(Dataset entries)
BEGIN
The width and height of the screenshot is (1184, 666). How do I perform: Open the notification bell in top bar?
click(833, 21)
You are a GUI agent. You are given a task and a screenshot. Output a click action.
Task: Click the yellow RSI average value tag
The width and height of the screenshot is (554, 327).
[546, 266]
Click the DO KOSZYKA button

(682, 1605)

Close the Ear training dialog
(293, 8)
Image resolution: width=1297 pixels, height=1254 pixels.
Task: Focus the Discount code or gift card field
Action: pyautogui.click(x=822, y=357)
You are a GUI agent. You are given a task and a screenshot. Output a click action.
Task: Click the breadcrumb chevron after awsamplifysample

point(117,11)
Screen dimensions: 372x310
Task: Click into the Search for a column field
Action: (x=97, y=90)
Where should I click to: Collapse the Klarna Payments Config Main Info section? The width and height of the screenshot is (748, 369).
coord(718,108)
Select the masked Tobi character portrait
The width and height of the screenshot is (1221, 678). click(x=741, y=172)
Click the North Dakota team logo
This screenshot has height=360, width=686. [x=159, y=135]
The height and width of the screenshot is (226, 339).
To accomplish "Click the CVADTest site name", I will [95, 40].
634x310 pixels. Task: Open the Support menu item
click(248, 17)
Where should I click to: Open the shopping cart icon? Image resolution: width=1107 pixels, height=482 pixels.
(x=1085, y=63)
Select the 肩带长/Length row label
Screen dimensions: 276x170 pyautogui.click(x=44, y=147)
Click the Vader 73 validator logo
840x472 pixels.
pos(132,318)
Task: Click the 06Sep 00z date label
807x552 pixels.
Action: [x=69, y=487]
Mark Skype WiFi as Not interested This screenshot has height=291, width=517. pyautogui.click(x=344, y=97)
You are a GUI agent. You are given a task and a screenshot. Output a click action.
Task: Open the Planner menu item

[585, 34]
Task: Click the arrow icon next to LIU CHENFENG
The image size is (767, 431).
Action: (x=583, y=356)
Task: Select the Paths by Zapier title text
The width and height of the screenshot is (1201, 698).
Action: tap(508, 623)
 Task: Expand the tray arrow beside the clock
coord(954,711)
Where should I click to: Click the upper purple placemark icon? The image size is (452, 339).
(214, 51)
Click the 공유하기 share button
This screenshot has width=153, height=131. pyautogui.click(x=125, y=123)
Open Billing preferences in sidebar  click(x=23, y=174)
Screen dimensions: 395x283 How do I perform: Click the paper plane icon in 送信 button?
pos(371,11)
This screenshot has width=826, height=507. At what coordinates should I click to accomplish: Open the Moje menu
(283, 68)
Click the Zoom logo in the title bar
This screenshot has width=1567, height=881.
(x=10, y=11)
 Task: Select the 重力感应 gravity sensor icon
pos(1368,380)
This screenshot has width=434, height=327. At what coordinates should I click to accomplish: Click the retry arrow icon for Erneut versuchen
END
--- How to complete this task ---
Retype the records above without changing a single word.

--- Written answer ---
The width and height of the screenshot is (1184, 666). How do I perform: Open the notification bell in top bar?
click(833, 21)
You are a GUI agent. You are given a task and a screenshot. Output a click action.
Task: Click the yellow RSI average value tag
The width and height of the screenshot is (554, 327).
[546, 266]
Click the DO KOSZYKA button

(682, 1605)

Close the Ear training dialog
(293, 8)
Image resolution: width=1297 pixels, height=1254 pixels.
Task: Focus the Discount code or gift card field
Action: pyautogui.click(x=822, y=357)
You are a GUI agent. You are given a task and a screenshot. Output a click action.
Task: Click the breadcrumb chevron after awsamplifysample

point(117,11)
Screen dimensions: 372x310
Task: Click into the Search for a column field
Action: (x=97, y=90)
Where should I click to: Collapse the Klarna Payments Config Main Info section? The width and height of the screenshot is (748, 369).
coord(718,108)
Select the masked Tobi character portrait
The width and height of the screenshot is (1221, 678). click(x=741, y=172)
Click the North Dakota team logo
This screenshot has height=360, width=686. [x=159, y=135]
The height and width of the screenshot is (226, 339).
To accomplish "Click the CVADTest site name", I will [95, 40].
634x310 pixels. Task: Open the Support menu item
click(248, 17)
Where should I click to: Open the shopping cart icon? Image resolution: width=1107 pixels, height=482 pixels.
(x=1085, y=63)
Select the 肩带长/Length row label
Screen dimensions: 276x170 pyautogui.click(x=44, y=147)
Click the Vader 73 validator logo
840x472 pixels.
pos(132,318)
Task: Click the 06Sep 00z date label
807x552 pixels.
Action: [x=69, y=487]
Mark Skype WiFi as Not interested This screenshot has height=291, width=517. pyautogui.click(x=344, y=97)
You are a GUI agent. You are given a task and a screenshot. Output a click action.
Task: Open the Planner menu item

[585, 34]
Task: Click the arrow icon next to LIU CHENFENG
The image size is (767, 431).
Action: (x=583, y=356)
Task: Select the Paths by Zapier title text
The width and height of the screenshot is (1201, 698).
Action: tap(508, 623)
 Task: Expand the tray arrow beside the clock
coord(954,711)
Where should I click to: Click the upper purple placemark icon? The image size is (452, 339).
(214, 51)
Click the 공유하기 share button
This screenshot has width=153, height=131. pyautogui.click(x=125, y=123)
Open Billing preferences in sidebar  click(x=23, y=174)
Screen dimensions: 395x283 How do I perform: Click the paper plane icon in 送信 button?
pos(371,11)
This screenshot has width=826, height=507. At what coordinates should I click to accomplish: Open the Moje menu
(283, 68)
Click the Zoom logo in the title bar
This screenshot has width=1567, height=881.
(x=10, y=11)
 Task: Select the 重力感应 gravity sensor icon
pos(1368,380)
This screenshot has width=434, height=327. At what coordinates should I click to accomplish: Click the retry arrow icon for Erneut versuchen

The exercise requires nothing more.